For the lucky few with good jobs and stable finances, it’s a rare opportunity to save potentially thousands of dollars each year. For most people, it’s a tease and a reminder of how weak their own financial situation is.
On Thursday, Freddie Mac said the rate on the 30-year fixed mortgage fell to 3.94 percent from 4.01 percent last week, the previous low. The average rate on a 15-year fixed loan, a popular refinancing option, dipped to 3.26 percent, also a record.
Mortgage rates are now lower than they were in the early 1950s. The average rate reached 4.08 percent for a few months back then, according to the National Bureau of Economic Research, although mortgages at that time typically lasted only 20 or 25 years.
But superlow rates haven’t been enough to lift the housing market, which has struggled in recent years with anemic sales and declining home prices.
Rates have been below 5 percent for all but two weeks in the past year. Yet sales of previously occupied homes this year are on track to be among the worst in 14 years. And homeownership has dropped in the past decade by the greatest amount since the Great Depression, according to 2010 census data released Thursday.

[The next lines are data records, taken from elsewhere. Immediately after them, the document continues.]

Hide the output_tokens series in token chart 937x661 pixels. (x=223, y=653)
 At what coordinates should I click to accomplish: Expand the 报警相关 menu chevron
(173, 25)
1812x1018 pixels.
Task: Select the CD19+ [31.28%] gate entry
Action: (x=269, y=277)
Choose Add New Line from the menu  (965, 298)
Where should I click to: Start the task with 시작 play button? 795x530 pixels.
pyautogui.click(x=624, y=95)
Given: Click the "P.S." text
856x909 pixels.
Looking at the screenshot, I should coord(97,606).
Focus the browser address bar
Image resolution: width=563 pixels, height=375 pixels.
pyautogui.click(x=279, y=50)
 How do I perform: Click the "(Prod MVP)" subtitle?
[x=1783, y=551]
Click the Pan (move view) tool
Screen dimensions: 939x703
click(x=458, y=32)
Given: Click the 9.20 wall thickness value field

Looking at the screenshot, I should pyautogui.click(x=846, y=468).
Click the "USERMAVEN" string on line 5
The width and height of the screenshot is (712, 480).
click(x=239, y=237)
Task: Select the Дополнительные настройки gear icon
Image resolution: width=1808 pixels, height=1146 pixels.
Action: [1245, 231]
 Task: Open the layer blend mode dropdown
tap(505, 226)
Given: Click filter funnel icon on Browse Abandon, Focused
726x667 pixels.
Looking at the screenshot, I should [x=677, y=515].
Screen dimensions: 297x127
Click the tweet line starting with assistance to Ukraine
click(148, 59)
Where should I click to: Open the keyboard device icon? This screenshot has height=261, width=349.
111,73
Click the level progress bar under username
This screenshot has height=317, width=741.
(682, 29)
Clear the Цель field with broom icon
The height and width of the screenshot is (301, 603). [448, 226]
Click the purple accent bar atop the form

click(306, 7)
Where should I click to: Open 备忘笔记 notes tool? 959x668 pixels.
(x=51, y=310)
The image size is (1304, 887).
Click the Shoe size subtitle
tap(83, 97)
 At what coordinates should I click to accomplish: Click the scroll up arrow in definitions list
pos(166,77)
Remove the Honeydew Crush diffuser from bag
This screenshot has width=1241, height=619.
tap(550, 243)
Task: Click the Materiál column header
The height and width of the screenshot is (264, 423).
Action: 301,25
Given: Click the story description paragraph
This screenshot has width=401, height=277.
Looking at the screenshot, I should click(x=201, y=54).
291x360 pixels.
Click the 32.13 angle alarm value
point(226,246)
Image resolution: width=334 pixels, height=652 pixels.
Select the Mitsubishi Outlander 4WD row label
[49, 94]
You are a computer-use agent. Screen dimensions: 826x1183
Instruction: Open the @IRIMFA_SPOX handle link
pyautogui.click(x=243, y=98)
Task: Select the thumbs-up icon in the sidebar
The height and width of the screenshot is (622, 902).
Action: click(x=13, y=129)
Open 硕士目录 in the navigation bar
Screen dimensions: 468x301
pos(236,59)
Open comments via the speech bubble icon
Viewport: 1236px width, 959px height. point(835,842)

“Considering how far mortgage rates have fallen, we’d expect to see more people refinancing and buying,” said Celia Chen, director of housing economics at Moody's Analytics. “It’s still the lack of jobs and the difficult credit environment that’s pushing most people away.”
For many Americans, buying a house is too big a risk in this economy. Unemployment is above 9 percent, raises are scarce and millions of foreclosures are forcing down home prices.
Others can’t qualify for the historically low rates. Banks are insisting on higher credit scores, and many want first-time buyers to put down 20 percent. Few people have that much cash or home equity to satisfy the requirement.
“There’s a huge pile of applications we’re rejecting because of low credit scores. It’s been that way for years,” said John Stearns, a senior mortgage banker at American Fidelity Mortgage outside of Milwaukee.